St. Louis Cardinals (87-75)
Don’t ask me who, how, why, when, or what. But these are the Cardinals, and they are still good, even when they’re not supposed to be. They will find a way to get back to the playoffs after falling just short in 2016 and 2017 because the premier franchises never stay down for long.
Milwaukee Brewers (86-76)
Once again I’ll say the Brewers get oh-so-close but no cigar, because they didn’t upgrade their rotation enough. When you are looking to two former Orioles for savior, you are in trouble. Still, the offense will be fun to watch and they’ll hang around for most of the year.

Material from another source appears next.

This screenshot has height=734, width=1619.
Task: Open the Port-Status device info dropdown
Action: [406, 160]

Pittsburgh Pirates (70-92)
Window… officially shut. The Pirates had three nice years between 2013-15, but it’s all downhill now. They’ll squeak by with 70 wins thanks to a few exciting young players.
Cincinnati Reds (67-95)
Bryan Price and Marvin Lewis are two true sports icons. If anyone out there is worried about job security and how to survive despite consistently sub-par performances, go talk to them.
National League West
Colorado Rockies (90-72)
Here’s my one reach. The Rockies fixed their bullpen, so despite average starting pitching, the offense has a better chance to help the team win its first-ever division title.

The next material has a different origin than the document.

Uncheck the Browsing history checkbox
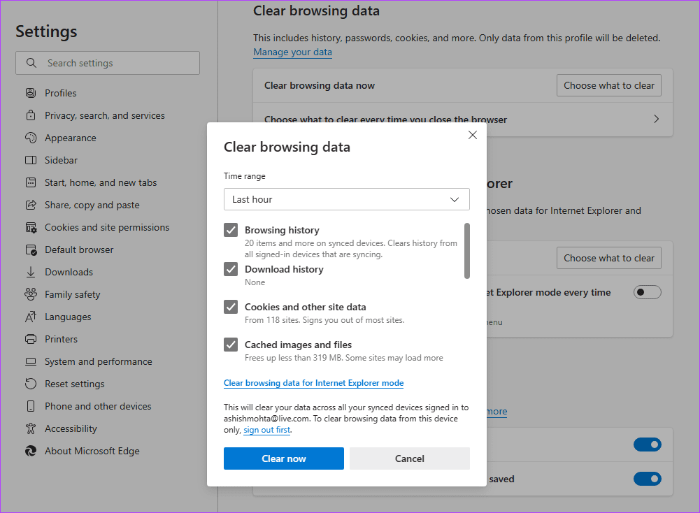Screen dimensions: 700x513 [231, 229]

Los Angeles Dodgers (89-73)*
No way the Dodgers miss the playoffs, but there could be something of a World Series hangover for a team that won 104 games last year.
San Francisco Giants (86-76)
It’s an even-numbered year, but Madison Bumgarner is hurt. Still, the Giants made enough moves in the offseason to bounce back from a dreadful 2017 and should be in the hunt all year.
Arizona Diamondbacks (81-81)
It’s back to reality, aka .500, after choosing not to spend money to retain JD Martinez. Or maybe that’s just called karma, I’m not sure anymore.
San Diego Padres (74-88)
Eric Hosmer is here! Which means, what? 74 wins would be a great step forward for this lost franchise. Poor San Diego, it’s their only team. San Diego St. didn’t even win a tournament game. At least they’ve got great weather.
AL Wild Card — Red Sox 6, Angels 0. Chris Sale shuts out the Angels with a three-hit, 14-K gem.
NL Wild Card — Cardinals 6, Dodgers 5. L.A. goes 0-for-2 as Matt Carpenter’s late heroics lift St. Louis over the team it always beats.
ALDS — Yankees 3, Red Sox 2. The problem with both teams being dominant this year is they won’t face off in the ALCS. So TV will have to gush over a shortened division series (and undoubtedly this alone will make the league think about expanding the LDS). The Yankees slug their way past Boston to get some moderate revenge for 2004.
ALDS — Astros 3, Indians 0. At least the Indians don’t blow a two-game series lead this time around.
NLDS — Cardinals 3, Nationals 1. Carlos Martinez, who missed the 2015 NLDS in what turned out to be a big loss for St. Louis, dominates the Nats twice as St. Louis breaks Washington’s heart again.
NLDS — Cubs 3, Rockies 0. Wade Davis blows a save in one of the games as the Cubs flex their muscles over the overmatches Rockies.
ALCS — Yankees 4, Astros 2. No magic for the Astros this year, because no homefield advantage. Houston wins twice at home but fails to win at Yankee Stadium yet again as the Bombers go back to the Fall Classic. Greg Bird, healthy ankle and all, shines almost as brightly as Stanton/Judge.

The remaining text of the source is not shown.